◆ TASK A
In the blog post about religion and evolution, what is the title of Bart Ehrman's new book?
◆ TASK B
Write the next part of the blog post about religion and evolution, starting where it ends.

═════ EXTRACTED TEXT ═════

Sun, moon and bumper sticker cry "Jesus is Lord"

Anyhoo, as it happens, the Discovery Institute quotes Romans 1:20, which I've mentioned before as a verse that supports the common evangelical belief that everyone knows there's a God really, even if they don't want to admit it. The DI say that Collins's argument that God could have made stuff happen in such a way that his intervention was undetectable goes against the Apostle Paul's statement that God's existence is visible from what has been made.

I got into a discussion of undetectable divine intervention over on [info]gerald_duck's LJ. [info]gerald_duck had criticised atheists for saying that evolution proves there is no god, which is a valid criticism (if indeed there are any atheists saying that), but he's oddly attached to the idea that it's desirable to be agnostic about unwarranted beliefs, like Collins's belief that the Christian god did it and carefully hid his tracks. I don't really understand this. I accept that evolution is sufficient to explain the history of life after abiogenesis, because I think there's good evidence for it. If evolution is sufficient, I require further evidence before I can conclude that, say, a god was involved. Without that evidence, I do not believe a god was involved (if gods there be: again, this isn't an argument about their existence), just as I do not believe that any Flying Spaghetti Monsters were involved. I can't strictly rule it out, but gods and FSMs are one of an infinity of possible additions to the hypothesis which I don't seem to need, so why bother with any of them?

Over at the Discovery Institute, the cdesign proponentsists part company with Collins on whether evolution is in fact a sufficient explanation. If they could show that it isn't, and further show evidence of design, they'd be on firmer ground than Collins is. Unfortunately for them, they can't, but they were really following the evidence (which there's some reason to doubt), their methods would be more rational than Collins's.

New Scientist's Amanda Gefter has summarised it well:
Watching the intellectual feud between the Discovery Institute and BioLogos is a bit like watching a race in which both competitors are running full speed in the opposite direction of the finish line. It's a notable contest, but I don't see how either is going to come out the winner.
Time to close some browser tabs by writing about what's in them:

Ehrman not out to destroy Christianity

Bart Ehrman has a new book out. Jesus, Interrupted aims to make stuff about the Bible that Christian ministers are taught in seminaries available to the public. Ehrman was interviewed at Salon. Despite Ehrman's adoption by the neo-atheist fundamentalist secularists, he seems pretty mild-mannered about religion. In the Washington Post, Ehrman says he's not out to destroy Christianity, although he hopes that his book will show up the problems with an evangelical approach to the Bible.

Why is God hidden?

There's a good post from Jeffrey at Failing the Insider Test on the problem of why God is hidden if he wants people to know him. In previous discussions here, apologists say there's no evidence that God being more obvious would make people come into a loving relationship with him. They say the Bible contains examples of people who saw miracles and didn't believe, and as the Epistle of James says, even the demons believe (and tremble). Yet even granted the premise that the Bible's account is accurate (which seems to be generalising from fictional evidence), Jeffrey points out that the Bible itself contains examples of people who believe on evidence from God. Jesus complains that if Sodom had seen his miracles, it would have repented, unlike the towns he's been visiting. While compelling evidence doesn't reliably produce the relationship Christians say God wants, it can hardly make it less likely.

═════ SUPPLIED ENTRIES ═════

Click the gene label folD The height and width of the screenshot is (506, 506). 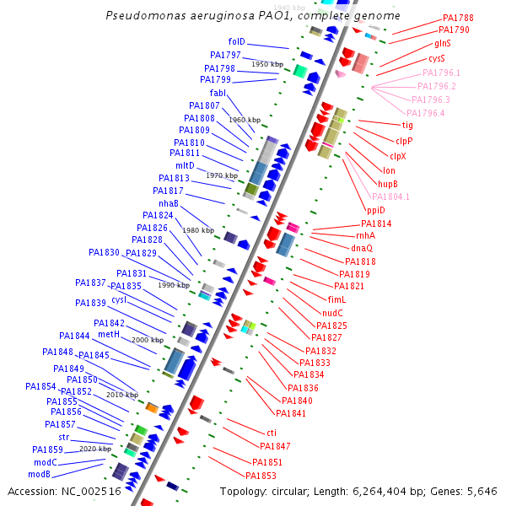coord(236,41)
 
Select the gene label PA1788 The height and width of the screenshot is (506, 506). coord(458,18)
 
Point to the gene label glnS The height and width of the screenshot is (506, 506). coord(443,43)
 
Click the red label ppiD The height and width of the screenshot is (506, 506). coord(375,210)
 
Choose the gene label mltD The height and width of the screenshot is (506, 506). coord(185,165)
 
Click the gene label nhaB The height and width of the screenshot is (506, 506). coord(168,203)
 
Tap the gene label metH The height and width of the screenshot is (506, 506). coord(109,335)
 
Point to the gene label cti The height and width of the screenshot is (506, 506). coord(272,433)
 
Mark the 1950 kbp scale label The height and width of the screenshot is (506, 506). coord(267,64)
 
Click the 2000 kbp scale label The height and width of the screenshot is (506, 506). coord(148,340)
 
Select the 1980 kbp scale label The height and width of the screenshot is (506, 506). coord(198,230)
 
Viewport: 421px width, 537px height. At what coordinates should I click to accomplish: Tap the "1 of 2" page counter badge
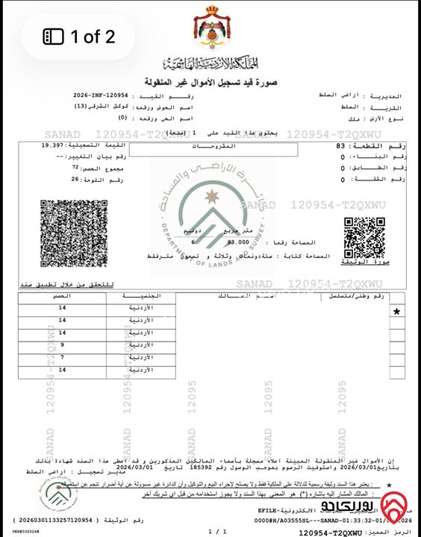[x=79, y=36]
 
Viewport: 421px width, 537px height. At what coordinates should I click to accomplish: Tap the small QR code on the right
[x=364, y=236]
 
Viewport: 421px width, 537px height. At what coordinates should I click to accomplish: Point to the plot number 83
[x=340, y=147]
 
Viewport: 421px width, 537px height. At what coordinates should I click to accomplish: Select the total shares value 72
[x=75, y=169]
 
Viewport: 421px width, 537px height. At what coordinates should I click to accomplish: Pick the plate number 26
[x=75, y=180]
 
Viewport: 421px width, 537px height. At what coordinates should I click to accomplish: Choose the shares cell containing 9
[x=63, y=345]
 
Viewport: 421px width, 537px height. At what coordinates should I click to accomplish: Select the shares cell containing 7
[x=63, y=357]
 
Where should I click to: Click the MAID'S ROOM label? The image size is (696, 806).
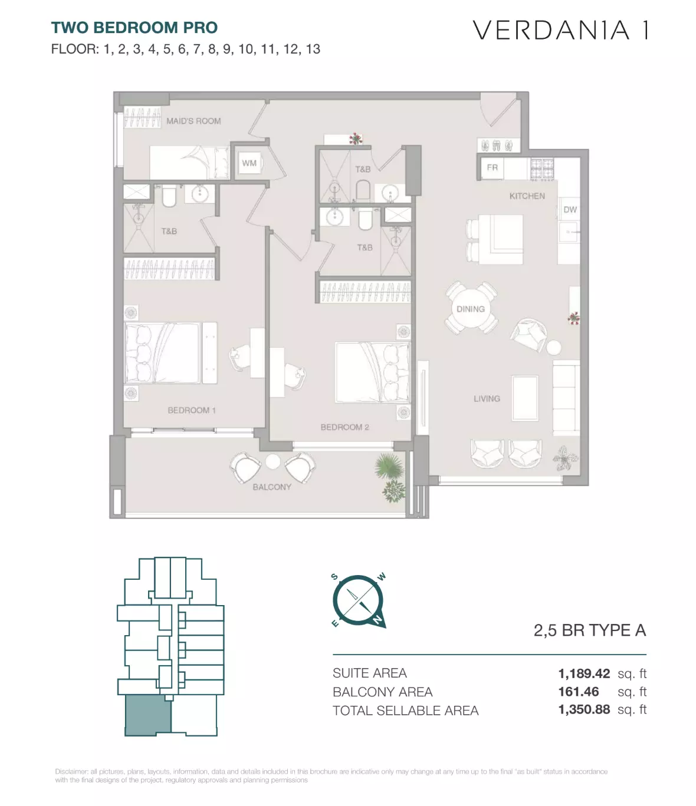coord(193,121)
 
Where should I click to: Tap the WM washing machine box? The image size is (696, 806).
coord(249,163)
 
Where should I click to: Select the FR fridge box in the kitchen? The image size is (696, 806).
coord(493,168)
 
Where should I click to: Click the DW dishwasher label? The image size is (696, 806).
coord(570,209)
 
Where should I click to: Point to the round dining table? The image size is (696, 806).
coord(471,309)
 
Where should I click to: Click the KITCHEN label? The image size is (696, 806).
coord(527,196)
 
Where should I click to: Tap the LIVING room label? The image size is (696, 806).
coord(487,398)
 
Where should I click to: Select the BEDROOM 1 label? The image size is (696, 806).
coord(192,410)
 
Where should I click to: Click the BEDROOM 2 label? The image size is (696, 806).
coord(344,427)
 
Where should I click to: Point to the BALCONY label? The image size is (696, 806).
coord(272,487)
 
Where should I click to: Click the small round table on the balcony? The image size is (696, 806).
coord(273,462)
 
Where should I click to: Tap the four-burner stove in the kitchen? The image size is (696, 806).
coord(542,169)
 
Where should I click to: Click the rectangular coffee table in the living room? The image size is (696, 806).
coord(525,398)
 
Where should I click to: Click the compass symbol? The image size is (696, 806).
coord(359,601)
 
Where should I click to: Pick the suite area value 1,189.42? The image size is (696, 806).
coord(584,673)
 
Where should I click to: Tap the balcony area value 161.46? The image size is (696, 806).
coord(579,692)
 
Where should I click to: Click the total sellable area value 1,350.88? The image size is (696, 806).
coord(584,710)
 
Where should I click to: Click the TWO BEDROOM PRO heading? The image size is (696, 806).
coord(134,28)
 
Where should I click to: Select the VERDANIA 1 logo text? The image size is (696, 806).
coord(561,30)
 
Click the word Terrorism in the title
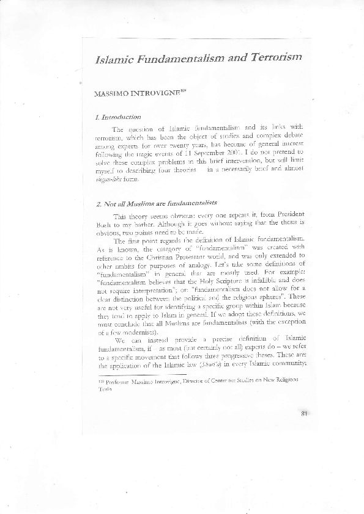pos(270,58)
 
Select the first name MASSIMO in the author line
pos(110,95)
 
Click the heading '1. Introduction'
pos(119,116)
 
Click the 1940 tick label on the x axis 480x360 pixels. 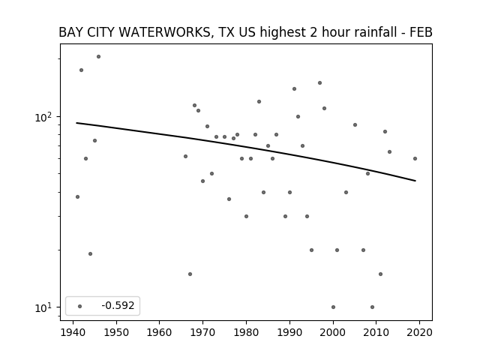coord(73,332)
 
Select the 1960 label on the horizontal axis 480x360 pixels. coord(160,332)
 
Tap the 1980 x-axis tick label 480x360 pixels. coord(246,332)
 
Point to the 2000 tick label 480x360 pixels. coord(333,332)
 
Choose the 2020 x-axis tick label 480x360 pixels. coord(419,332)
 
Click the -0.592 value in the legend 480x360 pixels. coord(118,305)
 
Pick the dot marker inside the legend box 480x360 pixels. coord(80,306)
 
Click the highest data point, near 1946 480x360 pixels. coord(98,57)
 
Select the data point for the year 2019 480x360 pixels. coord(415,158)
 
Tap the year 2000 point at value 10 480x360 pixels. coord(333,307)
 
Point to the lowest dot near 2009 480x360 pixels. coord(372,307)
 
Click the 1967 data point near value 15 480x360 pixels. coord(190,274)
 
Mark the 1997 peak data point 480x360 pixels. coord(320,83)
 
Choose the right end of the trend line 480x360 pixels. coord(416,181)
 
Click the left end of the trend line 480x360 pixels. coord(76,123)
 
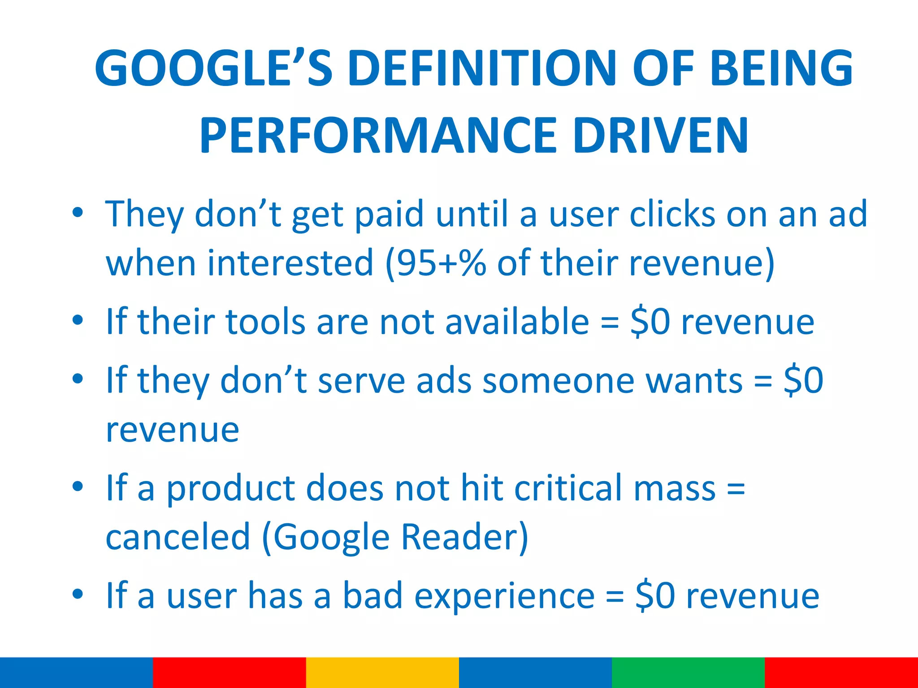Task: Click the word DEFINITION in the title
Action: tap(482, 68)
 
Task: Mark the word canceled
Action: tap(178, 537)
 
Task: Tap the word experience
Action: tap(504, 596)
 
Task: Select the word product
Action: tap(231, 489)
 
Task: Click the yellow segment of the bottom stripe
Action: tap(382, 672)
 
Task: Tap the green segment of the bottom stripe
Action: tap(688, 672)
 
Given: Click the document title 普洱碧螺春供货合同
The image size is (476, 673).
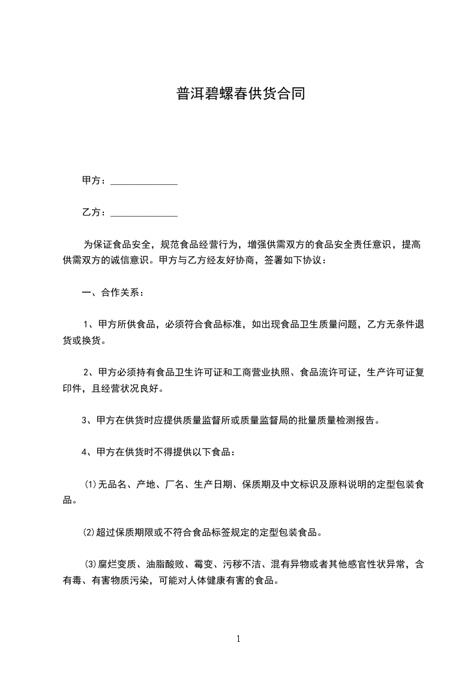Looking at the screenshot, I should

═════

◆ EXERCISE OUTPUT A
Jesus, Interrupted

◆ EXERCISE OUTPUT B
Morality again

John W Loftus mentioned a debate between William Lane Craig and Shelly Kagan of Yale. You can listen here. Kagan does well against Craig, thus proving that it is possible to beat him.

As I've mentioned previously, the moral argument for the existence of God is pretty unclear to me: some people just seem to feel that if there's no God, there can't be "real" morality. Kagan talks about what rational agents would do and the idea of a veil of ignorance. Craig doesn't see how being moral matters if the universe will die a Heat Death. Kagan says that there is significance even if this significance is not eternal, and that eternal significance is not needed for morality.

I'm being oppressed

Slacktivist talks about that awful video which the National Organization for Marriage made, and the tendency of American evangelicals to believe both that they are, and should be, in a Chrisitan nation and that Christians are horribly persecuted.
I suspect that American evangelicals' persecution complex is an inevitable side effect of sectarian hegemony. Once you believe that your faith requires cultural dominance, and that it deserves it, then any threat to that dominance -- even just the unwelcome reminder of the existence of alternative points of view -- is perceived as a threat, as a kind of persecution.
The NOM video has spawned many parodies, of which A Gaythering Storm is perhaps the best. NOM were even advertising here on LJ until LJ's staff booted them. Well done, LJ.
Following on from his review of two books by theistic evolutionists, Jerry Coyne recently wrote an article criticising the US National Academy of Sciences for saying that evolution and Christianity are compatible. Richard Hoppe at Panda's Thumb disagrees with Coyne, but P Z Myers supports him. Atheist fight!

Is evolution compatible with Christianity? Well, yes and no. I was a Christian who believed in evolution. This means not having good answers to some stuff Christians might care about: was the Fall a real event, and if not, where does original sin come from? Did physical death really enter the world through sin? If, as Christians usually argue as part of their theodicy on natural disasters, creation itself was corrupted in the Fall (whatever the Fall was), how exactly does that work? If you're a Christian who accepts evolution, you don't need atheists to ask these awkward questions, your Creationist brothers will do a much better job of it.

But that doesn't show incompatibility. If you keep running into these problems and have to keep adding ad hoc patches to your theory, you should consider discarding it, but there are things I don't have good answers to as an atheist, and that hasn't stopped me being one.

I was a student of science who was a Christian. That seems to be where the real problem lies. Theistic evolutionists tend to say stuff like "Evolution could have been the way God did it" or "Maybe God nudges electrons from time to time". They might make a wider point about "other ways of knowing". At some point, someone is probably going to say "well, Science cannot prove your wife loves you, but you believe that, don't you?"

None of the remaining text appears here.